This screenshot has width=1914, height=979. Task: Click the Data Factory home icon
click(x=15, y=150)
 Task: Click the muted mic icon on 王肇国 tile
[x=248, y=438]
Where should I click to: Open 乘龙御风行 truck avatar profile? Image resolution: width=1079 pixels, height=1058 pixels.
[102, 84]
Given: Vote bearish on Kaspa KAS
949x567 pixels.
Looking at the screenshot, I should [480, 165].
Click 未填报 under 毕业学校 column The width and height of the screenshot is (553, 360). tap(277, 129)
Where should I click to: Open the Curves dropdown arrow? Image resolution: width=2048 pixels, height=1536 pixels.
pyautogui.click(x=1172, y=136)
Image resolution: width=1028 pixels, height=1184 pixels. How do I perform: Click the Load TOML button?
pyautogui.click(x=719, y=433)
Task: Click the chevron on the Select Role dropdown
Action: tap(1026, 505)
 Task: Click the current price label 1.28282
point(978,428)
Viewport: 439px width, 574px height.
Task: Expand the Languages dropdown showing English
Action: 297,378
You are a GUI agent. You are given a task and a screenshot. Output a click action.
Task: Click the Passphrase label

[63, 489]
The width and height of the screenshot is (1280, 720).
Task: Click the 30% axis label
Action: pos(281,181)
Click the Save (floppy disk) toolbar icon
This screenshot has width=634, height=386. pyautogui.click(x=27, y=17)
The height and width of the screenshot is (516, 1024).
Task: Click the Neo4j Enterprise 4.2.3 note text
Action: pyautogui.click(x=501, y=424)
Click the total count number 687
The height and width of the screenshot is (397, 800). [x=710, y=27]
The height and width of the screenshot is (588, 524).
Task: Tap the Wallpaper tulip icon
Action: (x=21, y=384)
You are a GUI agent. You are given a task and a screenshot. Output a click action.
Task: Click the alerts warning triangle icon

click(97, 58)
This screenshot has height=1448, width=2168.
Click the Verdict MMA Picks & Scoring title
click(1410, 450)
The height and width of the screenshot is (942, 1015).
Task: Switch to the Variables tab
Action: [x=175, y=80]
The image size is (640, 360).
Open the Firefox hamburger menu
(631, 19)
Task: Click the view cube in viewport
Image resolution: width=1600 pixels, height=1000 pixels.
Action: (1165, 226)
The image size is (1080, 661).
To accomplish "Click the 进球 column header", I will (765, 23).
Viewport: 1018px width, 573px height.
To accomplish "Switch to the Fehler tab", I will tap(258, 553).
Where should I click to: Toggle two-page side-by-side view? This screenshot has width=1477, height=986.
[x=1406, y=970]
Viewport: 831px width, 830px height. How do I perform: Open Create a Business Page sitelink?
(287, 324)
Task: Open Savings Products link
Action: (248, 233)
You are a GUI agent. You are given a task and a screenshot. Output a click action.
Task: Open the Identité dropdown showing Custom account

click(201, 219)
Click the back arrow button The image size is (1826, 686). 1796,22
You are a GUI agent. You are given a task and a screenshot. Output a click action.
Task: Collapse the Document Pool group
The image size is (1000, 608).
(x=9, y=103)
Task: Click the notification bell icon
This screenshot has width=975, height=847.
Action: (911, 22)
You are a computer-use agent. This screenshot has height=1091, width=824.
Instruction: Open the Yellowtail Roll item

**Directions for this task:**
Please copy out the entries above word for word, from the line holding "Click 未填报 under" through the line holding "Action: 297,378", both included.

**The result:**
Click 未填报 under 毕业学校 column The width and height of the screenshot is (553, 360). tap(277, 129)
Where should I click to: Open the Curves dropdown arrow? Image resolution: width=2048 pixels, height=1536 pixels.
pyautogui.click(x=1172, y=136)
Image resolution: width=1028 pixels, height=1184 pixels. How do I perform: Click the Load TOML button?
pyautogui.click(x=719, y=433)
Task: Click the chevron on the Select Role dropdown
Action: tap(1026, 505)
 Task: Click the current price label 1.28282
point(978,428)
Viewport: 439px width, 574px height.
Task: Expand the Languages dropdown showing English
Action: 297,378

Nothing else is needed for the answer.